### THE PROBLEM
Set down the final stretch of the data, from the line that holds "This screenshot has height=460, width=791." through the last line, both included, with pictures left out.

### LISTED ENTRIES

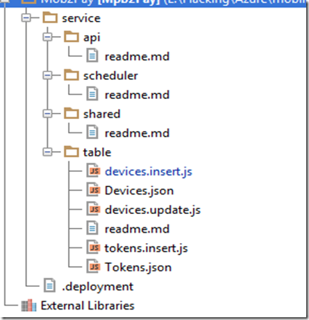Select readme.md under the scheduler folder
This screenshot has width=309, height=320.
137,95
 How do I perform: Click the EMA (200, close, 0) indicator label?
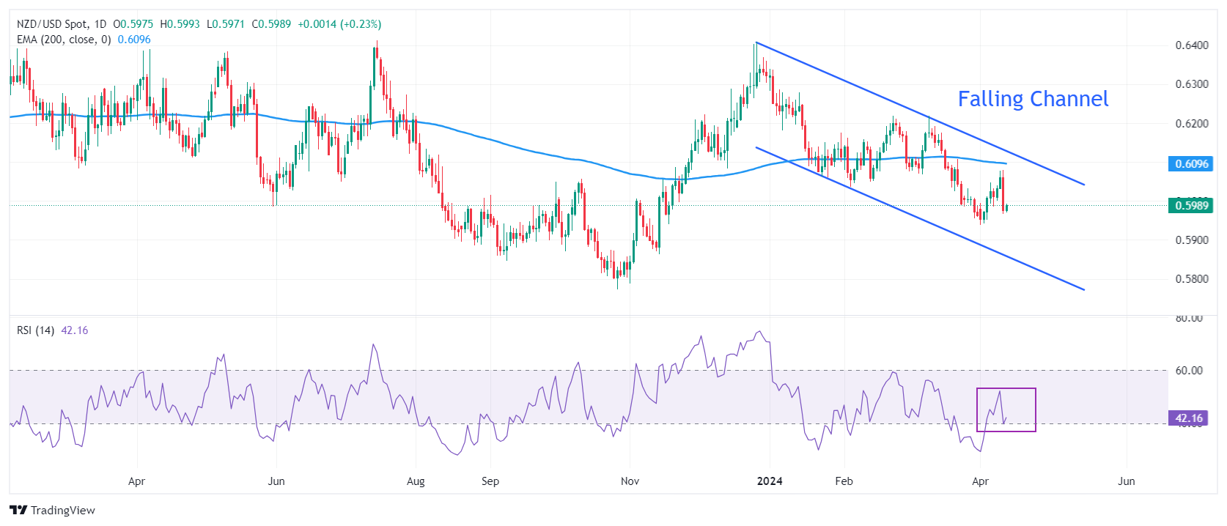click(64, 40)
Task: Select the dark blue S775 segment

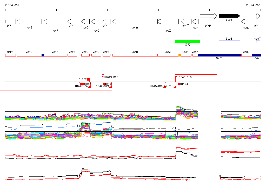Action: point(220,55)

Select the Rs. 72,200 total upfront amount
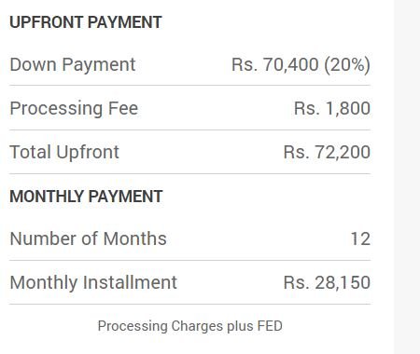(x=327, y=152)
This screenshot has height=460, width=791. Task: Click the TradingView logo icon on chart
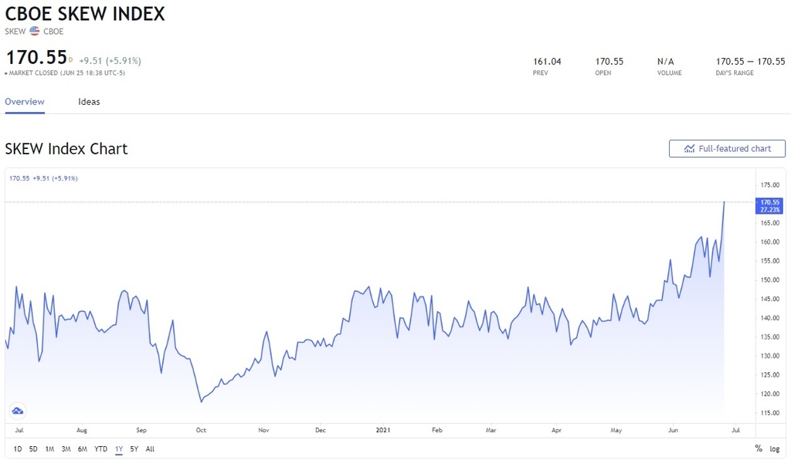point(17,411)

### OUTPUT FOR THIS TASK
This screenshot has height=460, width=791. Task: Click the TradingView logo icon on chart
point(17,411)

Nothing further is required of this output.